─── Enregistrements affichés
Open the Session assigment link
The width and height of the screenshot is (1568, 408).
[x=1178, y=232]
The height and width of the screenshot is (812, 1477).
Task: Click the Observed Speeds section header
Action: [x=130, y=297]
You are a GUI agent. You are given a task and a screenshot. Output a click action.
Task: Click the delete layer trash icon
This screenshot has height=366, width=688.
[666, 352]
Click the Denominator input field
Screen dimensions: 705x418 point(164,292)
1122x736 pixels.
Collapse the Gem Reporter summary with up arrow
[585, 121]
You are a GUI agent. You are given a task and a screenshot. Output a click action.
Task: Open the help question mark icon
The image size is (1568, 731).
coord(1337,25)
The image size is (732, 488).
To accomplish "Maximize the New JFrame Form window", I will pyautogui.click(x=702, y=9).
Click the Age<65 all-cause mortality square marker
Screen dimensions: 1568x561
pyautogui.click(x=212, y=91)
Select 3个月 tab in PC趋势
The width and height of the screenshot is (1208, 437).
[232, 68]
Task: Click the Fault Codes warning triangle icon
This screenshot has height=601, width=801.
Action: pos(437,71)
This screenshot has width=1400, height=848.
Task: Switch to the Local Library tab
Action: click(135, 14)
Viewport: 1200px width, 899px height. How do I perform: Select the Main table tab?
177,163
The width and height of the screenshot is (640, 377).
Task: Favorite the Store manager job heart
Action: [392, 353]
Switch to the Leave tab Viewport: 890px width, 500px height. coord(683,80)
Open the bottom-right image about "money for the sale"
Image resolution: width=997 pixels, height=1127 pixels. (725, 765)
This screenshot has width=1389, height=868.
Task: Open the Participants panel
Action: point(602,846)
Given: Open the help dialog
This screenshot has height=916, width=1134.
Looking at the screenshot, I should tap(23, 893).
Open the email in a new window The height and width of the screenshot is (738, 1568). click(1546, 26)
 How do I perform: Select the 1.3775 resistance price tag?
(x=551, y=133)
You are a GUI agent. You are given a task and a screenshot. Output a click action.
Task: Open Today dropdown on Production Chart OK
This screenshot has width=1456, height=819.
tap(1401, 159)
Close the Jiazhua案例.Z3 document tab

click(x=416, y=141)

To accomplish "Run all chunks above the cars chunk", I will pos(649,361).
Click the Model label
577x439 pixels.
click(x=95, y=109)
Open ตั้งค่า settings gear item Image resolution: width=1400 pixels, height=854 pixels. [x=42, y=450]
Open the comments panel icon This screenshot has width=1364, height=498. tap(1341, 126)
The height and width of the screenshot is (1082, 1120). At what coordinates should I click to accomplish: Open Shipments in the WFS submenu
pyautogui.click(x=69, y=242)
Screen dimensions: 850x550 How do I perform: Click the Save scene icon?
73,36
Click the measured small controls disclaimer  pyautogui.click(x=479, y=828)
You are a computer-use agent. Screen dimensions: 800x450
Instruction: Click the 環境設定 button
──────
Objectif indiqué: Recopiez à l'identique l'ensemble des enregistrements ci-dessus, du premier au dernier.

Réponse:
Open the Session assigment link
The width and height of the screenshot is (1568, 408).
[x=1178, y=232]
The height and width of the screenshot is (812, 1477).
Task: Click the Observed Speeds section header
Action: [x=130, y=297]
You are a GUI agent. You are given a task and a screenshot. Output a click action.
Task: Click the delete layer trash icon
This screenshot has height=366, width=688.
[666, 352]
Click the Denominator input field
Screen dimensions: 705x418 point(164,292)
1122x736 pixels.
Collapse the Gem Reporter summary with up arrow
[585, 121]
You are a GUI agent. You are given a task and a screenshot. Output a click action.
Task: Open the help question mark icon
The image size is (1568, 731).
coord(1337,25)
The image size is (732, 488).
To accomplish "Maximize the New JFrame Form window", I will pyautogui.click(x=702, y=9).
Click the Age<65 all-cause mortality square marker
Screen dimensions: 1568x561
pyautogui.click(x=212, y=91)
Select 3个月 tab in PC趋势
The width and height of the screenshot is (1208, 437).
[232, 68]
Task: Click the Fault Codes warning triangle icon
This screenshot has height=601, width=801.
Action: pos(437,71)
This screenshot has width=1400, height=848.
Task: Switch to the Local Library tab
Action: click(135, 14)
Viewport: 1200px width, 899px height. How do I perform: Select the Main table tab?
177,163
The width and height of the screenshot is (640, 377).
Task: Favorite the Store manager job heart
Action: [392, 353]
Switch to the Leave tab Viewport: 890px width, 500px height. coord(683,80)
Open the bottom-right image about "money for the sale"
Image resolution: width=997 pixels, height=1127 pixels. (725, 765)
This screenshot has width=1389, height=868.
Task: Open the Participants panel
Action: point(602,846)
Given: Open the help dialog
This screenshot has height=916, width=1134.
Looking at the screenshot, I should tap(23, 893).
Open the email in a new window The height and width of the screenshot is (738, 1568). click(1546, 26)
 How do I perform: Select the 1.3775 resistance price tag?
(x=551, y=133)
You are a GUI agent. You are given a task and a screenshot. Output a click action.
Task: Open Today dropdown on Production Chart OK
This screenshot has width=1456, height=819.
tap(1401, 159)
Close the Jiazhua案例.Z3 document tab

click(x=416, y=141)

To accomplish "Run all chunks above the cars chunk", I will pos(649,361).
Click the Model label
577x439 pixels.
click(x=95, y=109)
Open ตั้งค่า settings gear item Image resolution: width=1400 pixels, height=854 pixels. [x=42, y=450]
Open the comments panel icon This screenshot has width=1364, height=498. tap(1341, 126)
The height and width of the screenshot is (1082, 1120). At what coordinates should I click to accomplish: Open Shipments in the WFS submenu
pyautogui.click(x=69, y=242)
Screen dimensions: 850x550 How do I perform: Click the Save scene icon?
73,36
Click the measured small controls disclaimer  pyautogui.click(x=479, y=828)
You are a computer-use agent. Screen dimensions: 800x450
Instruction: Click the 環境設定 button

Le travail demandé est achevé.